What I am getting confused with is why is every set in a topology considered to be open and when talking about sets in the topology we always say the set is open.

My intuitive notion of openness from previous knowledge of mathematics is an interval that does not contain its endpoints, so there is an infinite sequence at the end points, e.g., $(0,1)$ is an open interval.

However, in topology, for example, the singleton $\{1\}$
is considered an open set—how is this so? Why are sets in a topology always open? And what is the definition of an open set in a topological space?

Thanks in advance.

Best Answer

The whole point of having a general topology is that you get to define which sets are and aren't "open", to make the rules of the game, and then get to see what that does and how things are different in the "world" so created versus the usual real numbers. If we take the idea that an open set "doesn't contain its own boundary", which is what you are after but how I originally heard it phrased, being able to define open sets to be whatever you want them to be (so long as you meet the rules for how they must be structured under union and intersection) means, in effect, you get to define what constitutes a "boundary" and what doesn't. You get to make what is and isn't an "end point".

To see why that has an impact, note that the only reason that $0$ and $1$ are "boundaries" of $(0, 1)$ is because of the ordering on the reals, which ensures that $0 < x < 1$ whenever $x \in (0, 1)$, and also, there's nothing in between 0 and 1 and the set $(0, 1)$, i.e. no points $y$ such that $0 < y < x$ for every $x \in (0, 1)$, and similarly for $1$.

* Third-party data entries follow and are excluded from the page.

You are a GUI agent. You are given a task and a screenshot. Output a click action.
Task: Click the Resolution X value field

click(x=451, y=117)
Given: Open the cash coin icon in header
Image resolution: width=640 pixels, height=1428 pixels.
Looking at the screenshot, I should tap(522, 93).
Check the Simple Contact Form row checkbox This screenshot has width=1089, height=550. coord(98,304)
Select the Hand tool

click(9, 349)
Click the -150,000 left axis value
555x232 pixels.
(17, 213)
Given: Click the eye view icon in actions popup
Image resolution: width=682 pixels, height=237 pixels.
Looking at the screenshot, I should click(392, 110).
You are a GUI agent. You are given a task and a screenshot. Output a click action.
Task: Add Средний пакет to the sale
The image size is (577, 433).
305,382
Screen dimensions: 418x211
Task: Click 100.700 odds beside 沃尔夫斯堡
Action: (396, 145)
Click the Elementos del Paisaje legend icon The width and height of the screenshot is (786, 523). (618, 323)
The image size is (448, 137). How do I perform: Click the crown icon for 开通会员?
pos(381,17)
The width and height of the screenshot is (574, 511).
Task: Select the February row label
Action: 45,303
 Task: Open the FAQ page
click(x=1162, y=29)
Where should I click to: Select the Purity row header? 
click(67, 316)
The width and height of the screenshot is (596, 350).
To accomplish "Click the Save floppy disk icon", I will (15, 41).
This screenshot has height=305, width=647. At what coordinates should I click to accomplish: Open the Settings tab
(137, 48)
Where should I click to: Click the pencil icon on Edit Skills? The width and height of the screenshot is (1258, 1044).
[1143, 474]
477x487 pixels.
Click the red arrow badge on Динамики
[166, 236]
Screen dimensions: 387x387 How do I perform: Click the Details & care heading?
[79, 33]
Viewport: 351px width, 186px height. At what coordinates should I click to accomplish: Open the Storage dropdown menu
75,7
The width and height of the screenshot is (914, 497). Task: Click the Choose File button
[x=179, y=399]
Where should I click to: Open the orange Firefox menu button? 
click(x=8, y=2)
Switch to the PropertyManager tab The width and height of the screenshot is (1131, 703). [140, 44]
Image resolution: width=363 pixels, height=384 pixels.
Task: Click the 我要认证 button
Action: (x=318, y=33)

But suppose we re-ordered the reals, so that both points $0$ and $1$ came before the points we consider to be in $(0, 1)$ (in the usual definition.). E.g. suppose we ordered the reals to look like

$$(\text{stuff}) < 0 < 1 < 2 < (\text{stuff}) < (\text{the numbers in $(0, 1)$}) < (\text{more stuff})$$

Now, suddenly, $(0, 1)$ no longer has boundary points $0$ and $1$. So there is no absolute notion of a "boundary point". It depends on the order, and we just redefined what the boundary was by redefining the order.

And topology is even more flexible than that. And orders are just one source, but far from the only one, of topologies.